Astra responds to questions about ties to controversial palm oil supplier
JAKARTA (foresthints.news) - Astra Agro Lestari, Indonesia’s second largest palm oil producer, has declared that it stopped purchasing palm oil from PT Austindo Nusantara Jaya Tbk (ANJT) in November 2016. Any purchases prior to this time, it claims, were made without the knowledge that ANJT was experiencing troubles.
This was the message conveyed by Joko Supriyono, an Astra director and also Chairman of the Indonesian Palm Oil Association (GAPKI), in response to a question from foresthints.news concerning the status of Astra-KLK, a joint venture company listed as one of ANJT’s most significant buyers as of the fourth quarter of 2016.
“KJA (a subsidiary owned by the Astra-KLK joint venture company) has not bought from ANJT since November 2016,” said the written message sent to foresthints.news (Mar 15).
In a further written response to foresthints.news a day later (Mar 16), Joko explained the following. “The purchasing was made by the Astra-KLK company as the joint venture did not know that ANJT had problems. After October, there has been no more purchasing from ANJT.”
Based on data from Rainforest Foundation Norway (RFN), Astra-KLK was still listed as an ANJT buyer in the fourth quarter of 2016. However, according to Joko, there was only a small amount of purchasing in October 2016.
The following Google Earth images (2014) show how ANJT has replaced formerly intact forest in Papua with palm oil plantations on the back of a USD 12 million-dollar investment.
The clearing of Papua's intact forest by ANJT has been under the spotlight since mongabay.com reported on ANJT's operations at the end of July 2014, owing to the supply chain links Wilmar and several other palm oil giants had with ANJT.
At the end of February 2015, ANJT's operations were highlighted once again as Wilmar was exposed as retaining its supply chain links with the company.

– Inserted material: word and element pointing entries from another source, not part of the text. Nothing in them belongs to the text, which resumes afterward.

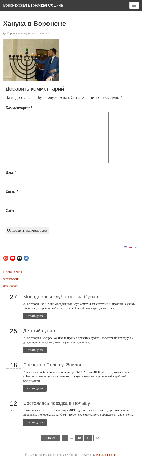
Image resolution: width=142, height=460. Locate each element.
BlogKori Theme (106, 454)
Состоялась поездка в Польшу (56, 403)
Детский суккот (39, 330)
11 (88, 437)
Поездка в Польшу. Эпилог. (52, 364)
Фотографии (11, 278)
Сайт (10, 210)
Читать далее (34, 316)
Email (12, 191)
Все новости (11, 285)
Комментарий (19, 108)
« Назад (51, 437)
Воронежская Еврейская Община (33, 5)
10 (79, 437)
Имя (11, 172)
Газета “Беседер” (14, 271)
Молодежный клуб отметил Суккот (61, 296)
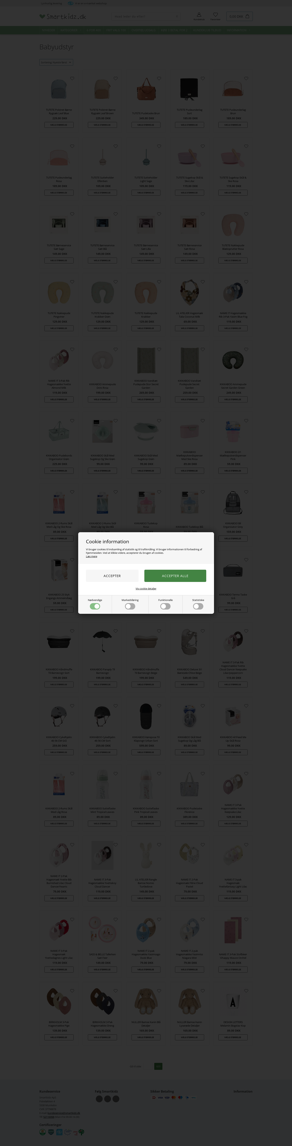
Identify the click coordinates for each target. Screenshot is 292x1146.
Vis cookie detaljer (146, 588)
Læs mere (91, 556)
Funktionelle (165, 604)
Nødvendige (95, 604)
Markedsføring (130, 604)
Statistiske (198, 604)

Then, at the end of May 2015, the links of a number of other palm oil giants were again revealed.
This surely begs the important question as to how Astra did not know that these palm oil giants had cut their supply chain ties with ANJT from early 2016.
Non-transparent supply chains
In reaction to Astra’s statements as delivered by Joko, RFN chose to highlight the lack of transparency in Astra’s supply chains. This lack of transparency, according to RFN, is incompatible with Astra’s sustainability policy.
“We based our information on publicly available data. This only proves the point: Astra should have transparent supply chains and provide regular public updates as pledged in the Astra sustainability policy,” Anja Lillegraven, Head of the Asia and Oceania Division at Rainforest Foundation Norway, explained via email to foresthints.news (Mar 14).
Anja added that if Astra’s supply chains were transparent, any misunderstandings associated with them could be prevented. The answer, in her view, lies simply in the extent to which Astra is willing to be transparent about its supply chains.
A number of local and international NGOs, including RFN, have strongly criticized the implementation of Astra's sustainability policy as inconsistent with its promises, causing frustration and doubt about Astra's genuine commitment to implementing its sustainability policy.
Unclear classification of HCS areas
Meanwhile, ANJT released its own sustainability policy at the end of November 2016, affirming its commitment to maintaining areas which contain High Conservation Value (HCV) and High Carbon Stock (HCS) forests.
However, in ANJT’s sustainability policy, the listed company clearly and explicitly spells out that the company is going to continue clearing secondary forest in an effort to promote rural areas, which, it says, is “in line with the nation's development goals”.
The Google Earth images (2014) below demonstrate how ANJT has cleared Papua’s previously intact forest landscape to expand its palm oil plantations.
In other words, ANJT does not classify secondary forest as part of HCS forest despite the declaration made in its sustainability policy that the company intends to safeguard HCS forest. It can thus be concluded that the HCS forest mentioned in the company’s sustainability policy only refers to primary forest.
However, by various definitions, secondary forest is clearly an important component of HCS forest. By extension, any company that clears secondary forest is, in effect, also clearing HCS forest.
As such, ANJT will continue to be regarded as a “high risk third party supplier”, as pointed out by Glenn Hurowitz, CEO of Mighty (Feb 28), to Astra’s owners and investors.